* [Brief 1]:
Summarize the Nuevo Momento passage in two sentences.
* [Brief 2]:
Pick up the Nuevo Momento passage after its final sentence and write the next paragraph.

* [Page extract]:
---------------
At the meeting to launch the Nuevo Momento national project, 30 executive leaders and members of 15 Catholic Hispanic organizations, and over a dozen expert collaborators and consultants, gathered with the Nuevo Momento team Aug. 25-28 at Boston College's The Connors Center in Dover, Massachusetts. (Luis Donaldo González)
Almost 45% of Catholics in the United States self-identify as Hispanic — a number that will continue growing in the coming decades. This means the Catholic Church in America will become increasingly Hispanic. Undoubtedly, this is the time to step into a "Nuevo Momento" ("new moment") to serve the Hispanic community in this country.
To promote and strengthen ministry to Hispanics in the U.S., Boston College launched a national project called Nuevo Momento: Leadership and Capacity Building for Ministerial Organizations Serving Hispanic Catholics. This initiative, developed by the Boston College Clough School of Theology and Ministry, is supported by a $15 million Lilly Endowment grant and led by Latino theologian and Boston College professor Hosffman Ospino.
---------------
* [Given material]:
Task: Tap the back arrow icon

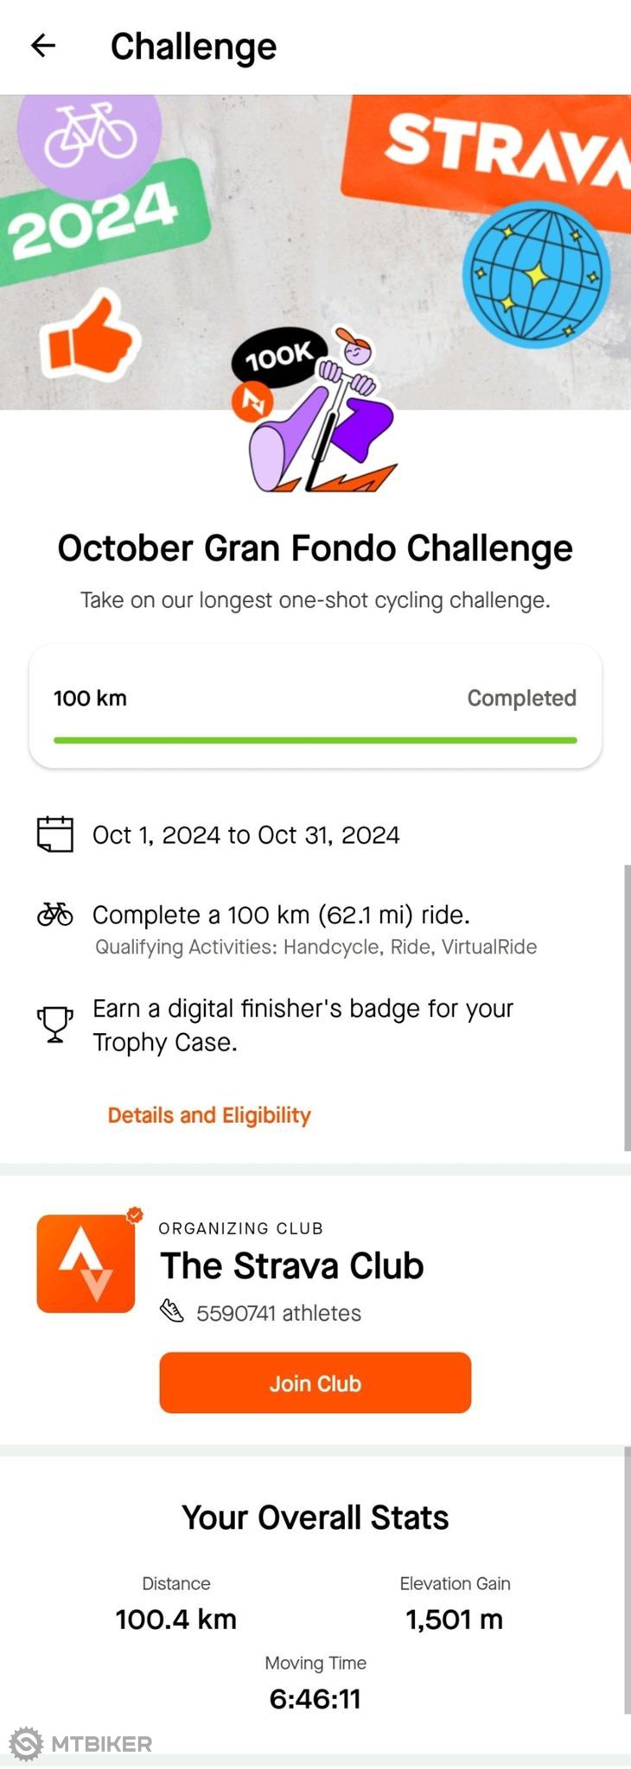Action: click(x=43, y=46)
---------------
* [Written answer 1]:
With almost 45% of U.S. Catholics self-identifying as Hispanic, Boston College launched Nuevo Momento, a national project developed by its Clough School of Theology and Ministry to strengthen ministry to Hispanics, backed by a $15 million Lilly Endowment grant and led by professor Hosffman Ospino. Its launch meeting, held Aug. 25-28 at The Connors Center in Dover, Massachusetts, brought together 30 leaders and members of 15 Catholic Hispanic organizations and more than a dozen expert collaborators and consultants.

* [Written answer 2]:
Nuevo Momento is a unique initiative designed to strengthen the work and leadership of 15 Catholic organizations that have had a high ministerial impact at the local or national level. It is a five-year project during which some professors, researchers and ministers will also conduct careful research on U.S. Hispanic Catholic ministry.
As the leader of the national project, Latino theologian and Boston College professor Hosffman Ospino addressed the Nuevo Momento meeting participants during the opening talk. (Luis Donaldo González)
Officially, we inaugurated the Nuevo Momento first phase with a business meeting held Aug. 25-28 at Boston College's The Connors Center in Dover, Massachusetts. Thirty executive leaders and members of the organizations, more than a dozen expert collaborators and consultants, and the Nuevo Momento team gathered to pray and celebrate our faith and dialogue and discern together about the vision driving the project as well as its logistics.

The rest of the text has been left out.